*GIVEN INSTRUCTION:* Retype everything from the line containing "is (840, 1404)." down to the last of the lines below, including both ends, keeping each line unchanged.

[Lines from a data source]
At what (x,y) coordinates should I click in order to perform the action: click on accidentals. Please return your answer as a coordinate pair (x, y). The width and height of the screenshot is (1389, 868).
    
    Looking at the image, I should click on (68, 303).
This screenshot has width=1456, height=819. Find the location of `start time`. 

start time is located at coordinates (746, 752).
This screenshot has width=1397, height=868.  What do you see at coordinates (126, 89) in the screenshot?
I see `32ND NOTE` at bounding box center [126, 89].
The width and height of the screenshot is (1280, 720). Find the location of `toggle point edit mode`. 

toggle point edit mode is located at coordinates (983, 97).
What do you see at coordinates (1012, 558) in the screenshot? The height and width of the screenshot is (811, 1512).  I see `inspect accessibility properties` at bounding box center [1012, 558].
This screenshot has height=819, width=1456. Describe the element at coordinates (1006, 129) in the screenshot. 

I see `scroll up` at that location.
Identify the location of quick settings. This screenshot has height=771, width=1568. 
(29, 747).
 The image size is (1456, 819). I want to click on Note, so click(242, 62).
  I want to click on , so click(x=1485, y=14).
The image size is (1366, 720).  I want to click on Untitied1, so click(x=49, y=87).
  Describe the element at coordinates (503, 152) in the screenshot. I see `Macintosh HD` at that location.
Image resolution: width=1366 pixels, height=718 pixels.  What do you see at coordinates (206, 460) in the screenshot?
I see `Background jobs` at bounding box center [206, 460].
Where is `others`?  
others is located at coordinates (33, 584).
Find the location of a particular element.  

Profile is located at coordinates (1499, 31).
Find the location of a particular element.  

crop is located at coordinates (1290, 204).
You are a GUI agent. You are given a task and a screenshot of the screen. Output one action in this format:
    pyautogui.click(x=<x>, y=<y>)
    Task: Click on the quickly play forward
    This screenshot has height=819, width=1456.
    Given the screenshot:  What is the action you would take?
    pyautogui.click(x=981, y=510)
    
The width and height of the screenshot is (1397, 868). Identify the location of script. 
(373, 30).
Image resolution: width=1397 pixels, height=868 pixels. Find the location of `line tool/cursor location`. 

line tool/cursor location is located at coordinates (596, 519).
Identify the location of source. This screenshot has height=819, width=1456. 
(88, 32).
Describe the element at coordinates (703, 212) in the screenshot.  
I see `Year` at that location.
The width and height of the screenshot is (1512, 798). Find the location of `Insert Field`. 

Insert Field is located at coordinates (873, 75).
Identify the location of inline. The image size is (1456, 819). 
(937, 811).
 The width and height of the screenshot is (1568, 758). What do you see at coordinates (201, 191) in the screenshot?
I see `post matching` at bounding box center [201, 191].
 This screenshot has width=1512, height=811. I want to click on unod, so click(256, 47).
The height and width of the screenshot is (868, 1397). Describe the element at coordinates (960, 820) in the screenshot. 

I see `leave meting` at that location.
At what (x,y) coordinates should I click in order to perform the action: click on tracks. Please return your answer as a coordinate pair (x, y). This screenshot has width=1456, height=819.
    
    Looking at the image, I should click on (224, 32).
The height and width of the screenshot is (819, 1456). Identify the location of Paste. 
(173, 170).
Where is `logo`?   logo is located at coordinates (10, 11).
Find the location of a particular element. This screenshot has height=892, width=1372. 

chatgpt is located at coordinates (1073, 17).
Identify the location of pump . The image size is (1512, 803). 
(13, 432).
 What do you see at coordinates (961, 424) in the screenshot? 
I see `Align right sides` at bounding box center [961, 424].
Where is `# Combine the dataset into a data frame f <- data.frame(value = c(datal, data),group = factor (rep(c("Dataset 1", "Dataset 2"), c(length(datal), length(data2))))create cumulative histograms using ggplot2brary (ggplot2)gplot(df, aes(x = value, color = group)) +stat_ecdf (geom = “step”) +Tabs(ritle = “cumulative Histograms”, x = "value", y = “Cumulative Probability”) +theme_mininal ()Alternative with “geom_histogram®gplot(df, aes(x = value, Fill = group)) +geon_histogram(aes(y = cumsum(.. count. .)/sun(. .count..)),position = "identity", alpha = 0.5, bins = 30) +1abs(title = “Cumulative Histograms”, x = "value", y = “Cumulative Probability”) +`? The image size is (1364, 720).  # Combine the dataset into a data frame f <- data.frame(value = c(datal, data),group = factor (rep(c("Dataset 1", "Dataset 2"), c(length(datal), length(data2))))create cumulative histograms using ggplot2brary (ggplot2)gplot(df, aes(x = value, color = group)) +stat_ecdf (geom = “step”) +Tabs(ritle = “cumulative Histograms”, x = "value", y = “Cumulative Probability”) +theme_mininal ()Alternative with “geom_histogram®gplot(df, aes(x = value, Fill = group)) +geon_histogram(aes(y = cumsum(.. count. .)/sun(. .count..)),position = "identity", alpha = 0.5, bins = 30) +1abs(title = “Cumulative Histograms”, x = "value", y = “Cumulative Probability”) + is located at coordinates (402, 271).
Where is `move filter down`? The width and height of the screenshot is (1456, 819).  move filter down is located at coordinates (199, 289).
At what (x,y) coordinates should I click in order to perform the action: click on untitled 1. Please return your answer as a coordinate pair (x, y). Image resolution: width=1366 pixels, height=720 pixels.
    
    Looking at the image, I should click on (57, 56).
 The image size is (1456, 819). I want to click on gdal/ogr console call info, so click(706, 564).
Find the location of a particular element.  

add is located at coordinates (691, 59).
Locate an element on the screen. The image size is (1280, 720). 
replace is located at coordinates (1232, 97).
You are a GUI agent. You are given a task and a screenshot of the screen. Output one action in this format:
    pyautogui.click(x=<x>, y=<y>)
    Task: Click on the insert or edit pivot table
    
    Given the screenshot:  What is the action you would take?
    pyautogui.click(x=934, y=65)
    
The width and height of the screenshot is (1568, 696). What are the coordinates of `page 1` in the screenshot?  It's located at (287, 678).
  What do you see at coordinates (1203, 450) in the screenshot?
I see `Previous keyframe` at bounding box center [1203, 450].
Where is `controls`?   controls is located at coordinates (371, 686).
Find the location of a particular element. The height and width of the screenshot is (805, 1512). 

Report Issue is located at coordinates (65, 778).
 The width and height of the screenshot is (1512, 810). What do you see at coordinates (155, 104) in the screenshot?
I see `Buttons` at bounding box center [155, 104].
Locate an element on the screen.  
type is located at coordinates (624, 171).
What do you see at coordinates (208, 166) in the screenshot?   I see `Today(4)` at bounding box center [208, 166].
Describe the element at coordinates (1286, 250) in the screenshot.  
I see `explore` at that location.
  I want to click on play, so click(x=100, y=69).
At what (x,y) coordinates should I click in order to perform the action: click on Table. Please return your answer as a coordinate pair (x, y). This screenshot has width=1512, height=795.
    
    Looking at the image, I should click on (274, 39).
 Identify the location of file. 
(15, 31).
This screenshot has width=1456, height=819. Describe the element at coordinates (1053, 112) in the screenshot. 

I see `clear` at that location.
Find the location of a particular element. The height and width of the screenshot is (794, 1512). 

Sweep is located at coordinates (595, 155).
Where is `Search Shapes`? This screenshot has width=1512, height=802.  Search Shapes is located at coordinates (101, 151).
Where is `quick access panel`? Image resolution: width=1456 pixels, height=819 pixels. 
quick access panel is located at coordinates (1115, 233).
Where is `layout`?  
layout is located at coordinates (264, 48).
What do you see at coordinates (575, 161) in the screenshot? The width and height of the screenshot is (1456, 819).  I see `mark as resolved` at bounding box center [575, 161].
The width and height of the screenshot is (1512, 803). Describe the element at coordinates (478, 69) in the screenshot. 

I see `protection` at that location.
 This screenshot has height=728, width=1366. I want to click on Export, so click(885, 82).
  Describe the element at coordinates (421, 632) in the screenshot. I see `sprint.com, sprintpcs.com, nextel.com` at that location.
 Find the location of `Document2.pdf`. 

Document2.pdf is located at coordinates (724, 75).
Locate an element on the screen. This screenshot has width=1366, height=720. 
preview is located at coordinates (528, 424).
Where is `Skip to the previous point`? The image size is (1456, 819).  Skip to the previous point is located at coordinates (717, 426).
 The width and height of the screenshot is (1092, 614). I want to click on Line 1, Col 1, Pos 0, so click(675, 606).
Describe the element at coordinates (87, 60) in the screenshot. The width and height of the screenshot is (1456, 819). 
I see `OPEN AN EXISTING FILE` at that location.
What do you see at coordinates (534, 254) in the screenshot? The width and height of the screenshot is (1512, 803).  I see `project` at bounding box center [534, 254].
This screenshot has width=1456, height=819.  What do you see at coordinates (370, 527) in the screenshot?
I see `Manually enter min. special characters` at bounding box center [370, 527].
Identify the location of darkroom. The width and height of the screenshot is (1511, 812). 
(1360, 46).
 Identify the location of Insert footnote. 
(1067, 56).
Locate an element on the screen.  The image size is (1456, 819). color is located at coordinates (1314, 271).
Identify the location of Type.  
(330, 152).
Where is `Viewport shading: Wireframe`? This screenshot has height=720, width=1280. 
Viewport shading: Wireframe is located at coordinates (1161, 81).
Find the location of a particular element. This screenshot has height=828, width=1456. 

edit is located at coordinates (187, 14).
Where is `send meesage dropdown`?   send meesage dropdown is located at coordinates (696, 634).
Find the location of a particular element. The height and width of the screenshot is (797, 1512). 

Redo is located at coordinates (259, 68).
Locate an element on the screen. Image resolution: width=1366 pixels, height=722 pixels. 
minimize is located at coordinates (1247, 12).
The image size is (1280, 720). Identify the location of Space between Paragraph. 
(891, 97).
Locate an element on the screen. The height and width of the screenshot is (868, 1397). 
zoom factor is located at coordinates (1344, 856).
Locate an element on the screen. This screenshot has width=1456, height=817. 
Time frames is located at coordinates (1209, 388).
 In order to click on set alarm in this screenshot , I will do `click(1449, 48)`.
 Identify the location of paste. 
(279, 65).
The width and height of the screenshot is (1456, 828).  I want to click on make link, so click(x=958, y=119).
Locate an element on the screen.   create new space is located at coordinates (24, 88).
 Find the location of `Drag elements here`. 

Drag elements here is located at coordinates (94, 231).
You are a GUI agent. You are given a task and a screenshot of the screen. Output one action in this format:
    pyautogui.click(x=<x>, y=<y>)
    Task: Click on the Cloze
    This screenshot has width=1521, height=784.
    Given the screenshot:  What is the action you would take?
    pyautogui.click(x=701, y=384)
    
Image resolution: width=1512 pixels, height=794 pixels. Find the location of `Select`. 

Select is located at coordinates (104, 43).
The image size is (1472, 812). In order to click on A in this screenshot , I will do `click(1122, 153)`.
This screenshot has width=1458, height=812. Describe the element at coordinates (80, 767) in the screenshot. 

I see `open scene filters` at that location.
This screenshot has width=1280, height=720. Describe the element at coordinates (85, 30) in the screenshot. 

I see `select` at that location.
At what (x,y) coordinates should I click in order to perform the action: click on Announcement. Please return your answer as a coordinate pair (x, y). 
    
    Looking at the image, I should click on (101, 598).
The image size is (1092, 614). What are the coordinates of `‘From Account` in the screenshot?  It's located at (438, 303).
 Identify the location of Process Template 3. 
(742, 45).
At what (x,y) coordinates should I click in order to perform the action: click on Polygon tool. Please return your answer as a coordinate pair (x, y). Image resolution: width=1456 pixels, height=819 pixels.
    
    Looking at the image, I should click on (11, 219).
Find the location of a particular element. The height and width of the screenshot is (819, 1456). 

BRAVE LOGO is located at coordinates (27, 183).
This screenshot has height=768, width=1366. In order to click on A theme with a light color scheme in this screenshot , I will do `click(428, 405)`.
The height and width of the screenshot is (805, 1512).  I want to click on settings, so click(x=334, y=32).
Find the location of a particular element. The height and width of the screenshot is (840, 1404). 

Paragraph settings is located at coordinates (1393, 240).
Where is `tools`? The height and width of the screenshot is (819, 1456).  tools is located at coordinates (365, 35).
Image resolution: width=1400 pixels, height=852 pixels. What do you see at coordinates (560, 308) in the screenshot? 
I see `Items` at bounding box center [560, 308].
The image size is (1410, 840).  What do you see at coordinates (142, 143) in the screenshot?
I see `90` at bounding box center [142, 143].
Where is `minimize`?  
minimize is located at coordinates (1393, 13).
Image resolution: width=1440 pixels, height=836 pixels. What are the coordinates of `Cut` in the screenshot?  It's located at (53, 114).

*EXERCISE ANSWER:*
Find the location of a particular element. The height and width of the screenshot is (840, 1404). 

Paragraph settings is located at coordinates (1393, 240).
Where is `tools`? The height and width of the screenshot is (819, 1456).  tools is located at coordinates (365, 35).
Image resolution: width=1400 pixels, height=852 pixels. What do you see at coordinates (560, 308) in the screenshot? 
I see `Items` at bounding box center [560, 308].
The image size is (1410, 840).  What do you see at coordinates (142, 143) in the screenshot?
I see `90` at bounding box center [142, 143].
Where is `minimize`?  
minimize is located at coordinates (1393, 13).
Image resolution: width=1440 pixels, height=836 pixels. What are the coordinates of `Cut` in the screenshot?  It's located at (53, 114).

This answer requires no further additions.